At her side with impassive countenance Balliol listened to the familiar words; his thoughts unravelling the thread of ironic circumstance by which Hugh’s death was linked with events in which Hugh had played no part. For he connected Hugh’s death with the quarrels at the board meeting. The evidence at the inquest had been obscure. It had been in the interest of three people to conceal the facts. The two or three onlookers who had given evidence were unreliable as witnesses. But on this point Balliol was in his own mind convinced, that Hugh was too good a driver to have been involved in a smash of that kind had he not been pre-occupied with other worries. Had there been no quarrel at the meeting, Hugh would not be lying in that coffin now. And there would have been no quarrel if.… But the source of that river was a distant one. There would have been no quarrel if Smollett had never come into the firm. And Smollett would never have come into the firm, unless at a board meeting long ago he had been prepared to concede a point to Prentice in return for a concession to himself. Unless he had wanted Roy Rickman out of the country, he would have opposed Smollett’s appointment. How much dated back to Rickman. Hugh’s death; the purchase of Ilex; Helen’s birth. Jane had met Rickman on the evening of that April day when he and she had passed by a mound and a pile of scaffolding. She would never have thought of making a home in Hampstead unless she had met Rickman five hours later; unless discontent with her married lot, the outcome of that meeting, had focused itself upon a need for change. She had not dared to think, “I have lived with the same man for fifteen years. I am tired of him.” She had thought instead, “I’ve lived in the same house for fifteen years. I’m tired of it.” How much dated back to that day?
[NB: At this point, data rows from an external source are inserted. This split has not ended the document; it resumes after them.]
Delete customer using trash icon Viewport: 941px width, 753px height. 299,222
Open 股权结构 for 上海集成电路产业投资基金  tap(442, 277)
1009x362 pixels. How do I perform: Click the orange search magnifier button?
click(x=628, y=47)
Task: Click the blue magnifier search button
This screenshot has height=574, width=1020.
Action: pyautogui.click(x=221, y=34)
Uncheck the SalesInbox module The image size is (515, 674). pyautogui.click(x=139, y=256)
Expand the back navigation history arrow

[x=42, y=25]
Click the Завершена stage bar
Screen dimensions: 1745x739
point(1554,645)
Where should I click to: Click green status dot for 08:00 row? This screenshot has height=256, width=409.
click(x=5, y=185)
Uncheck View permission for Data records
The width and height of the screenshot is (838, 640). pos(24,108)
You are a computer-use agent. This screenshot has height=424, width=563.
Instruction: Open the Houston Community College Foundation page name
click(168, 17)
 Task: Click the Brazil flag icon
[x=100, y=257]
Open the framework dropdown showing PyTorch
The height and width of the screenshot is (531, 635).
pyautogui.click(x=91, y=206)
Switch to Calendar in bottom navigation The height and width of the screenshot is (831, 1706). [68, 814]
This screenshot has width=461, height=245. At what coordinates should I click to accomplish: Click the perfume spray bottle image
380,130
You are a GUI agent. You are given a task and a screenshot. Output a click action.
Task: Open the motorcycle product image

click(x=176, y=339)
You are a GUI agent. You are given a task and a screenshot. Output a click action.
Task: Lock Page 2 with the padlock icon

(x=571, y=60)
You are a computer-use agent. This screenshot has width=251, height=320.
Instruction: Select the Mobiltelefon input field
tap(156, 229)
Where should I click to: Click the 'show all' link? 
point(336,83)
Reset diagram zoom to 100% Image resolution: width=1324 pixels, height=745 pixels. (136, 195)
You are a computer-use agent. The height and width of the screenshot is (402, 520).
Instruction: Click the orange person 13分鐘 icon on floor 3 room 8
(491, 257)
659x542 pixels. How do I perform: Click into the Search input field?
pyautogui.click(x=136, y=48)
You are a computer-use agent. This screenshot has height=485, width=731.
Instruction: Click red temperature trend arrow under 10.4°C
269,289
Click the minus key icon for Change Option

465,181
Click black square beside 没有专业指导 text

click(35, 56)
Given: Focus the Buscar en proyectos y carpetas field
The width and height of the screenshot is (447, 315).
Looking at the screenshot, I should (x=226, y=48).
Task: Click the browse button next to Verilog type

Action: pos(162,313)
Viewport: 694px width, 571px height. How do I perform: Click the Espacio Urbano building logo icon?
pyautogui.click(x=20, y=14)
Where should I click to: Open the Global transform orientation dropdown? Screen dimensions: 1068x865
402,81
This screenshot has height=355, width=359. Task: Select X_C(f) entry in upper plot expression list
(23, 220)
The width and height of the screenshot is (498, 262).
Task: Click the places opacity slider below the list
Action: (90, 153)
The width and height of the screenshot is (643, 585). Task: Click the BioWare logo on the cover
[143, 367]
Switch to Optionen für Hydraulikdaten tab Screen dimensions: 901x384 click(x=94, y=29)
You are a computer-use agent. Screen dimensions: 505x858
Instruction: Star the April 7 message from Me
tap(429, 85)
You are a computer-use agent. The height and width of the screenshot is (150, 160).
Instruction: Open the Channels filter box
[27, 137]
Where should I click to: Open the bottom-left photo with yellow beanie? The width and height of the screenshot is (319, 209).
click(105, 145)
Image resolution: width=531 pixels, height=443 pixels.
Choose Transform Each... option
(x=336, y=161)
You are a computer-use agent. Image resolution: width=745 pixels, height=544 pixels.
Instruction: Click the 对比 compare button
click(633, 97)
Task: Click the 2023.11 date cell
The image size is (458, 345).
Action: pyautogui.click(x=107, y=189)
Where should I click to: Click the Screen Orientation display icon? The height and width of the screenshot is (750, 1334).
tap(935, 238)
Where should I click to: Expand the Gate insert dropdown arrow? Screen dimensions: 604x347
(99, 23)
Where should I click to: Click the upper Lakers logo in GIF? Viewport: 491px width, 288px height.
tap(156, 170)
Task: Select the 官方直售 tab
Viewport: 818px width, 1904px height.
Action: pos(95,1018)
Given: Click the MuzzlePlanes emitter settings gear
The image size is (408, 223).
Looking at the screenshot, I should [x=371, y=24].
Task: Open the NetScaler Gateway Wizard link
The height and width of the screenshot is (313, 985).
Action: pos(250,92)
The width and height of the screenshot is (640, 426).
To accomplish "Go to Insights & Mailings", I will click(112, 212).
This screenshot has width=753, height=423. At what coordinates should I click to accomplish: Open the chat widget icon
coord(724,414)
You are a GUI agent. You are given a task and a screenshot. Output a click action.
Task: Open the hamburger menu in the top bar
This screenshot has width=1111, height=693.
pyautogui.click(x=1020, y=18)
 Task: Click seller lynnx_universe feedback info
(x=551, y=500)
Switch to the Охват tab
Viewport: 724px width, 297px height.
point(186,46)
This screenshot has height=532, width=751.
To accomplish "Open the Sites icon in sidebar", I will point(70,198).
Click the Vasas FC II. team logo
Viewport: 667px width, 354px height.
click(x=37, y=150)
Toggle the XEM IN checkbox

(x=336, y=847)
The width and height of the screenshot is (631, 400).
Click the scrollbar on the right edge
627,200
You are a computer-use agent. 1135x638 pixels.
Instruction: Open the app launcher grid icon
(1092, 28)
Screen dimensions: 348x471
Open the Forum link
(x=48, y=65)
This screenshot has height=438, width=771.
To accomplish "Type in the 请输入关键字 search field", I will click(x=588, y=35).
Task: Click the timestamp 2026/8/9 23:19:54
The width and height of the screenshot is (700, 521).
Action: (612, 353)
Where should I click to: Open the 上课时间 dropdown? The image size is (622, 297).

If they had never taken that walk, if his golf partner had not scratched his game, if she had never met Roy Rickman, if one went back further still, if they had never set themselves the task of finding a husband for his sister.… Who could estimate the repercussions of any act? You tossed a pebble into a pond, the ripple drowned a butterfly sunning itself fifty feet away. Who could tell what cycle of events might not even at this moment be beginning?